Judicialis Rechtsprechung

Mit der integrierten Volltextsuche, die vom Suchmaschinenhersteller "Google" zur Verfügung gestellt wird, lassen sich alle Entscheidungen durchsuchen. Dabei können Sie Sonderzeichen und spezielle Wörter verwenden, um genauere Suchergebnisse zu erhalten:

Zurück

Beginn der Entscheidung

Gericht: Oberlandesgericht Zweibrücken
Urteil verkündet am 13.03.2007
Aktenzeichen: 5 U 52/06
Rechtsgebiete: ZPO


Vorschriften:

ZPO § 323
ZPO § 533 Nr. 2
ZPO § 767
Diese Entscheidung enthält keinen zur Veröffentlichung bestimmten Leitsatz.
Pfälzisches Oberlandesgericht Zweibrücken IM NAMEN DES VOLKES Urteil

Aktenzeichen: 5 U 52/06

Verkündet am: 13. März 2007

In dem Rechtsstreit

wegen Vollstreckungsabwehrklage u. a.,

hat der 5. Zivilsenat des Pfälzischen Oberlandesgerichts Zweibrücken durch den Vorsitzenden Richter am Oberlandesgericht Hoffmann sowie die Richter am Oberlandesgericht Geisert und Kratz auf die mündliche Verhandlung vom 9. Januar 2007

für Recht erkannt:

Tenor:

I. Auf die Berufung des Klägers wird das Urteil des Einzelrichters der 4. Zivilkammer des Landgerichts Landau in der Pfalz vom 13. Juni 2006 teilweise geändert und insgesamt neu gefasst:

Die Zwangsvollstreckung aus der notariellen Urkunde des Notars Dr. ... F... vom 30.12.1992, Urkundenrolle Nr.: .../92, wird für unzulässig erklärt, soweit die Beklagte Zahlungsrückstände bis einschließlich Juli 2004 geltend macht.

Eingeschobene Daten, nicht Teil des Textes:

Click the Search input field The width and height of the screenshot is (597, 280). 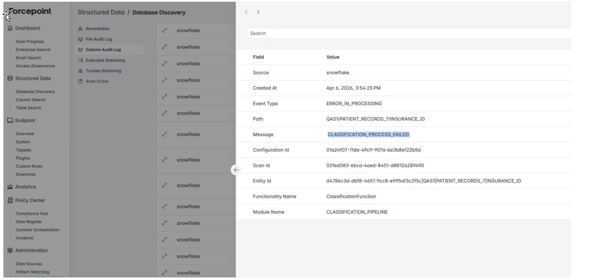(x=406, y=34)
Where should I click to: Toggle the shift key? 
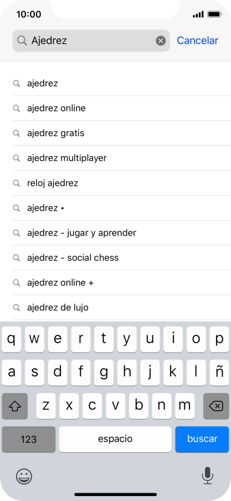tap(15, 406)
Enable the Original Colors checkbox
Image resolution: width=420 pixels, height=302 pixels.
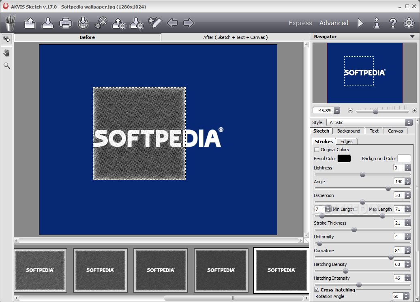(x=317, y=150)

Die weitergehende Vollstreckungsabwehrklage wird abgewiesen.

Die notarielle Urkunde des Notars Dr. ... F... vom 30.12.1992, Urkundenrolle Nr.: .../92, wird in ihrer Ziff. VIII dahin abgeändert, dass der Kläger verpflichtet ist, anstatt 300 DM monatlich an die Beklagte für die Zeit ab Dezember 2005 monatlich 60 € zu zahlen.

Die weitergehende Abänderungsklage wird abgewiesen.

II. Im Übrigen wird die Berufung zurückgewiesen.

III. Die Kosten des Rechtsstreits werden gegeneinander aufgehoben.

IV. Das Urteil ist vorläufig vollstreckbar.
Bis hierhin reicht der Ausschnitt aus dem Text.